Revealed: New plan to stop Ireland becoming the fattest country in Europe
Published 22/09/2016 | 02:30
The first obesity plan to stop Ireland becoming the fattest country in Europe will be launched by the Government today with the aim of securing a 5pc reduction in our average weight in the next decade.
The 'Healthy Weight for Ireland' plan, to be launched by Junior Health Minister Marcella Corcoran Kennedy, wants a national 'Operation Transformation'-style effort to secure a sustained weight loss annually.
The cross-department drive, which will incorporate improvements in our surroundings to make it easier to exercise, will also feature a revised food pyramid which indicates what we should being eating most of and what we need to limit.
The pyramid suggests the correct amount of protein, fat, carbohydrates, vitamins and minerals we should be eating daily to maintain good health.

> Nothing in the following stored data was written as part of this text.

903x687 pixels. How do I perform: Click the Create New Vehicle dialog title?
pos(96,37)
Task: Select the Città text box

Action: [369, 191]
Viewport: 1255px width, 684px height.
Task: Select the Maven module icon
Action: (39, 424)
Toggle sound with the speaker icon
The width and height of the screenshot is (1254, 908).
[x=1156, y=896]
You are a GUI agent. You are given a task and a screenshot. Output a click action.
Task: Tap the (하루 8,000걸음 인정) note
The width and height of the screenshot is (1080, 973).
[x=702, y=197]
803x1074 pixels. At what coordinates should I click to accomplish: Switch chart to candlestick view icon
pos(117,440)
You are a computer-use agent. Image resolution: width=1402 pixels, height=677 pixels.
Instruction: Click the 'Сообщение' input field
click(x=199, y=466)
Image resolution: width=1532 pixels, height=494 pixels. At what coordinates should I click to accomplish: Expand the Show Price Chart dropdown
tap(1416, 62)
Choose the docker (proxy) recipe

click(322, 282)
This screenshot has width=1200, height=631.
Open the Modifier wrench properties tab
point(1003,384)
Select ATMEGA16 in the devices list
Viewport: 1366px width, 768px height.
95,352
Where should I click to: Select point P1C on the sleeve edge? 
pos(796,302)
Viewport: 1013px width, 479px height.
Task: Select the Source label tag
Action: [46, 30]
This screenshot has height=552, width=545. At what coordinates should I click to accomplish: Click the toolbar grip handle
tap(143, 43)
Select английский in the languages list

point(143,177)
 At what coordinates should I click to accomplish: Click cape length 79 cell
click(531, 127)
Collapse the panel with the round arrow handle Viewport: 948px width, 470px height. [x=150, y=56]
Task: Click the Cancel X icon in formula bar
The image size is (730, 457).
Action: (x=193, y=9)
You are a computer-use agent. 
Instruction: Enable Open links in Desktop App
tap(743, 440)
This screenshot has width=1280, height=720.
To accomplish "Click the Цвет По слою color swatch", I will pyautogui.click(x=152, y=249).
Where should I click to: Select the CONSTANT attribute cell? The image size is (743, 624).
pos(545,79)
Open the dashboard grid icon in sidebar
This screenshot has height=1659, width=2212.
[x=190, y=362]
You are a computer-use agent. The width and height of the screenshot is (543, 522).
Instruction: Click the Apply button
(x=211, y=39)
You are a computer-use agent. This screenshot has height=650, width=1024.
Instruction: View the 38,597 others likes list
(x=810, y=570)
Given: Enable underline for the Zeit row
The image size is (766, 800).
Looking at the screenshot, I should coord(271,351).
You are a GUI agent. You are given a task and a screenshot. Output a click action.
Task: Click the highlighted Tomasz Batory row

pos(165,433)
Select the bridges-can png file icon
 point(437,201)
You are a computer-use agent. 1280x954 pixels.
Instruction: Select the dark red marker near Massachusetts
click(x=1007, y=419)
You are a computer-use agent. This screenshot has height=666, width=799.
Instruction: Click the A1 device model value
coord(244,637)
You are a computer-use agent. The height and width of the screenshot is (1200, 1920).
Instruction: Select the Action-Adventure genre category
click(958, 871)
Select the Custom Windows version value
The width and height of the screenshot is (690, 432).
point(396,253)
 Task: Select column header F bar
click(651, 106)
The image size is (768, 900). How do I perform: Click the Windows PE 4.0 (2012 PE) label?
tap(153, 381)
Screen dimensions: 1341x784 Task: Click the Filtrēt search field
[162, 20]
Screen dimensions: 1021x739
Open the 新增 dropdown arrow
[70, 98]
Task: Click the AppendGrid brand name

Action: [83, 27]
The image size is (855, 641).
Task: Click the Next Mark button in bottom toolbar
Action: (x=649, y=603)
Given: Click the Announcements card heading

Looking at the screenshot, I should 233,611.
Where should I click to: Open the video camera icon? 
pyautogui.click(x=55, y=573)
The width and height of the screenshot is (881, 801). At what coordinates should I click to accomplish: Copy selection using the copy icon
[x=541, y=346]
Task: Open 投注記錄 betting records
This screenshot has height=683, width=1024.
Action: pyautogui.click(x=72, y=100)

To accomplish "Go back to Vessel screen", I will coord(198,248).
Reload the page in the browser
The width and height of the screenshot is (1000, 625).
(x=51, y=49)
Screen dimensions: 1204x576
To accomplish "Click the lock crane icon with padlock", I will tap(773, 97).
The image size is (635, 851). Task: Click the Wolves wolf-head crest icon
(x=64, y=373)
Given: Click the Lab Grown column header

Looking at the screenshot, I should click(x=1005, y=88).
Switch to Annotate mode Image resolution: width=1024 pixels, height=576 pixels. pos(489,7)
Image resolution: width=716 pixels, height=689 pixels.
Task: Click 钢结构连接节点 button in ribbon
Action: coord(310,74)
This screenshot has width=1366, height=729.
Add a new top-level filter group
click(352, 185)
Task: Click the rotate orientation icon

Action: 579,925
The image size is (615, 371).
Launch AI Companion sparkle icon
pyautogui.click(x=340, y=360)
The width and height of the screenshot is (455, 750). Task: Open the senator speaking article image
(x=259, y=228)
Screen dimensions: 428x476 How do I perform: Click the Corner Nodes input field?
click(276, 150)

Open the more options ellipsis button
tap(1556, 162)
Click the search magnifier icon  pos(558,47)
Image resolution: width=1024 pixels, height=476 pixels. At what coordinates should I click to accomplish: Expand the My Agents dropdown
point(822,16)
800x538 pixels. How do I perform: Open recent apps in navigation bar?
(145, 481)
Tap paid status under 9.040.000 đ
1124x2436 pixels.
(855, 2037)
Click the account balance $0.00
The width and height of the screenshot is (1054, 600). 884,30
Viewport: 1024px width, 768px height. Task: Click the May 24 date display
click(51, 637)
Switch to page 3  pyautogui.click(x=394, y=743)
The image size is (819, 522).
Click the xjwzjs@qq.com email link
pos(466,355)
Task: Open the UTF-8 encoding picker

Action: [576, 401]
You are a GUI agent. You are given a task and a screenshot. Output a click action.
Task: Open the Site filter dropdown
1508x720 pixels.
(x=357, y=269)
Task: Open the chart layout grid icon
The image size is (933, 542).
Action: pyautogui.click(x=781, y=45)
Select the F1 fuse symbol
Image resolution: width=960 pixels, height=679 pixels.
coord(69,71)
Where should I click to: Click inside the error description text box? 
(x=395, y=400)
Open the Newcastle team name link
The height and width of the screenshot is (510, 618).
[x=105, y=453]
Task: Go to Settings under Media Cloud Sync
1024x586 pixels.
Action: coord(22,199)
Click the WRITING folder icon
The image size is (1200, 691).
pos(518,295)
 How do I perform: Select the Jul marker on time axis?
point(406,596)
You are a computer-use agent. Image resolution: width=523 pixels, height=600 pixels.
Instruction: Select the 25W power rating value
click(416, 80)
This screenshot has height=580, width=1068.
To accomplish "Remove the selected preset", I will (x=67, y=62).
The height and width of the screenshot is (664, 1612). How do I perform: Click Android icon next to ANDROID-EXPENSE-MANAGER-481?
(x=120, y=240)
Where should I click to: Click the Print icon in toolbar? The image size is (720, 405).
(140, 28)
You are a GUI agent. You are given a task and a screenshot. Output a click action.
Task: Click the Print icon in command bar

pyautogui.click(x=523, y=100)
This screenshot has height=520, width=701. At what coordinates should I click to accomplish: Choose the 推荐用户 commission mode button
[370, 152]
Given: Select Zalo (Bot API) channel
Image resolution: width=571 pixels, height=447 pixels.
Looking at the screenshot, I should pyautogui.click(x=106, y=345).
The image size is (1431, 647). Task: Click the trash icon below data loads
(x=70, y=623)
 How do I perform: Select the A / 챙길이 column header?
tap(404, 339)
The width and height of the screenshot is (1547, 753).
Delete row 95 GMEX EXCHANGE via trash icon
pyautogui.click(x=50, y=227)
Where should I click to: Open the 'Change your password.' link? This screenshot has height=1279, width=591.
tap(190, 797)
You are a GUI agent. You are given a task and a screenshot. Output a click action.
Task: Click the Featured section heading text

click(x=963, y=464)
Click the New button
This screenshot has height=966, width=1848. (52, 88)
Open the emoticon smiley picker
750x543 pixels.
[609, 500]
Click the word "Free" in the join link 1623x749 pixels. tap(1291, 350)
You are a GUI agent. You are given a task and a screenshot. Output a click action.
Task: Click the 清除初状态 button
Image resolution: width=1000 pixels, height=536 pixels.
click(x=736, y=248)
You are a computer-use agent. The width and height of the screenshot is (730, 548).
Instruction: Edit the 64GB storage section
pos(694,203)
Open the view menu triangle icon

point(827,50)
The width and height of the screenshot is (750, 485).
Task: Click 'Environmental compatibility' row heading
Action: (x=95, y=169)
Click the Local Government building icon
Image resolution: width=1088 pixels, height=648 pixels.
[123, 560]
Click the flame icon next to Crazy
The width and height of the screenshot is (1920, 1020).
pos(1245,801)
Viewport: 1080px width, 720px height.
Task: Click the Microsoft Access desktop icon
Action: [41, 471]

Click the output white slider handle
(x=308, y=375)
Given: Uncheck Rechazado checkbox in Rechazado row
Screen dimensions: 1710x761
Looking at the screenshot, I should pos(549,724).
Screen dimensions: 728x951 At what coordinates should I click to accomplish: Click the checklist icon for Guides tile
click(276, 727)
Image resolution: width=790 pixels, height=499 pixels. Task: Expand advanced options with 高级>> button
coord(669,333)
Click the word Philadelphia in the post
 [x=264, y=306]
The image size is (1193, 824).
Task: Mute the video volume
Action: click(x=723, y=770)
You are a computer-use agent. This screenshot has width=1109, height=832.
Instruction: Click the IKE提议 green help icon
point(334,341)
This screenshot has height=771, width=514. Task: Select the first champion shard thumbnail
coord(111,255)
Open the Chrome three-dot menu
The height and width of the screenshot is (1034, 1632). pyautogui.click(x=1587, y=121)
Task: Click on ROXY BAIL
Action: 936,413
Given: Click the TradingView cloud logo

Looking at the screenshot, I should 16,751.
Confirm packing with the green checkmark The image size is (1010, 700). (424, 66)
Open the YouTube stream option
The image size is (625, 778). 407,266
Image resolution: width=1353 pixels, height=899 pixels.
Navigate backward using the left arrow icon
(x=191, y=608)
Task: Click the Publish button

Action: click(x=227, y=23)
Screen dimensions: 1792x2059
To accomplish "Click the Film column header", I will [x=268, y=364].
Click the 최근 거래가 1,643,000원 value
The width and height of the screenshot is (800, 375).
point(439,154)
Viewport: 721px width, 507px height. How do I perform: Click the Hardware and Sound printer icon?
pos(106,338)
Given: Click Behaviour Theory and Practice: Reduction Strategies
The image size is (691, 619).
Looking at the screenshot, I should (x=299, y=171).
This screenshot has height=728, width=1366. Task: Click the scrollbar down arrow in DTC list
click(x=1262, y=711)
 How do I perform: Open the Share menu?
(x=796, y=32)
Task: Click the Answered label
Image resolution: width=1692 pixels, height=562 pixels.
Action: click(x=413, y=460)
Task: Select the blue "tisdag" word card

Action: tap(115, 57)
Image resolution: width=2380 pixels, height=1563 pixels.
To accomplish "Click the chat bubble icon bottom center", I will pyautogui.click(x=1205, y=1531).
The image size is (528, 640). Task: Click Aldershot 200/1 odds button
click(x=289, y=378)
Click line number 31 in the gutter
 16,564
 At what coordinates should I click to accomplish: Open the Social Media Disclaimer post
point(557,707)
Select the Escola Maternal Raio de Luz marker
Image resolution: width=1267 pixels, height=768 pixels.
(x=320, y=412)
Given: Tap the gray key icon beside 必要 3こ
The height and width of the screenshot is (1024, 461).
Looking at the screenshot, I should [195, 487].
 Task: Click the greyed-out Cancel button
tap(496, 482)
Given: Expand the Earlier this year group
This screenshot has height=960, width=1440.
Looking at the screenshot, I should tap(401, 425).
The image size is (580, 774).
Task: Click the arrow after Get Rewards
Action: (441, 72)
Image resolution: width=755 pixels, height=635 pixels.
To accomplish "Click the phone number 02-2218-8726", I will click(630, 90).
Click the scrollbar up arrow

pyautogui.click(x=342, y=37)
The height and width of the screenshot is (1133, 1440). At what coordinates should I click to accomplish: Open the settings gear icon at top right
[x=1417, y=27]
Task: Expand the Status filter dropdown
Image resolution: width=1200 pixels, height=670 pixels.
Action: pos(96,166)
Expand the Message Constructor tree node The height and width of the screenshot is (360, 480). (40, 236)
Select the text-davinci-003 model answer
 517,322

The last food pyramid - which is divided into six shelves - was produced in 2010 and put carbohydrates, a good source of nutrients and fibre, at the bottom shelf level. This meant it was the food group we could eat most of in the day.
It could comprise six or more servings of energy-providing carbohydrates such as porridge, potatoes, pasta, brown bread and rice.
In the new guide, the highest bulk group will be replaced by fruit and vegetables.
The introduction of a sugar tax on fizzy drinks is also planned but it will not be enforced until 2018.
Other elements include:
■ Making PE a Leaving Cert subject to increase the exercise of young people. It will remain optional but it is hoped to encourage more girls to be active.
■ Food companies will come under more pressure to reduce ingredients such as fat, sugar and salt.
■ There will be stricter codes around the marketing of food and drinks, particularly to children.
■ More calorie posting to allow us make informed food choices.
It comes as a new report in 'The Lancet' medical journal today places Ireland in 13th place on a world league table of countries for progress in meeting health targets set out in 2000.
The targets cover a wide range of areas including child overweight, infant mortality and transmission of diseases.
The Central African Republic, Somalia, and South Sudan were ranked as worst.
The USA ranked 28th in the world. This relatively poor performance was mainly driven by deaths due to interpersonal violence, HIV, harmful alcohol consumption, childhood overweight, and suicide.
The USA also did badly compared to other high-income countries on maternal, child, and neonatal mortality reflecting the large differences in access and quality of healthcare in the USA.
Obesity expert Prof Donal O'Shea said: "We know that children as young as two are presenting to weight clinics and are seriously overweight, and we know that one in four children in Ireland is overweight or obese.
"This disease is the greatest public health problem facing Irish society."